Kansal pitched that childish response to mask her true feelings.

She was an impossibly old being who had seen many grand ambitions wax and wane–

–but not in this particular context. After all, Bhavani was not a petty tyrant just out for herself.

She was a petty tyrant who sought everything for her own in-group, “the masses.”

In a new and radical society, such things necessarily took on a new and radical context.

“We’ll see how things play out.” Bhavani said.

She winked at Kansal, arms crossed over her chest.

“Interesting. Well If you feel so bleakly about the future, why don’t you intervene now?”

“If I make a move unilaterally right now, everyone who has been fooled by so-called democracy will not accept it. They have to accept its failure, and they have to accept my alternative. Unfortunately, the people just aren’t politically advanced enough to accept the truth. That’ll be my work going forward.”

“That is so terribly rude of you to say; I tried my best to teach them, you know.”

Kansal’s tone was calm and teasing. She was used to the grandiose proclamations of her student.

Bhavani had always been a strongly critical girl. Sharp, opinionated, uncompromising.

She was certainly insinuating that in the past five years in which Kansal had been Premier, she had not done enough to develop political consciousness. They had formed their Union as a system of compromises between a few opinionated factions, ideological, ethnic, economic, and so on.

Even losing the anarchists very early on, they still had disagreements as Mordecists. Kansal and Bhavani sympathized with the same theory: that a revolutionary nation needed to be pragmatic and militaristic, mustering its people and resources carefully with an eye to surviving imperial aggression long term. Ahwalia’s vision was different. In his mind, there was no purpose to establishing a revolutionary nation if it did not immediately, aggressively, work toward revolutionizing the life of its people. Surviving modestly was not his aim. He promised people they would live lavishly. He promised an end to work, an end to credits, an end to economy. He believed they had the technology to accomplish this.

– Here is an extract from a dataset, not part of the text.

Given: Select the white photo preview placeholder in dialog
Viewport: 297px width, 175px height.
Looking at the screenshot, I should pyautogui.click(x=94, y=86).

He wanted everyone to rest, to take up creative pursuits, to advance the sciences, while eating luxurious meat every day.

To Ahwalia, physical work was a problem that had to be solved. His utopia would be “post-work.”

His vision of the future was drawing a lot of excitement from the crowds.

At the end of the war, they had all been weary.

Competing visions energized different factions while the masses just wanted to live peacefully.

It was an uneasy equilibrium. Different factions were still independently militant.

They could still have ended up fighting if one side came on too strong.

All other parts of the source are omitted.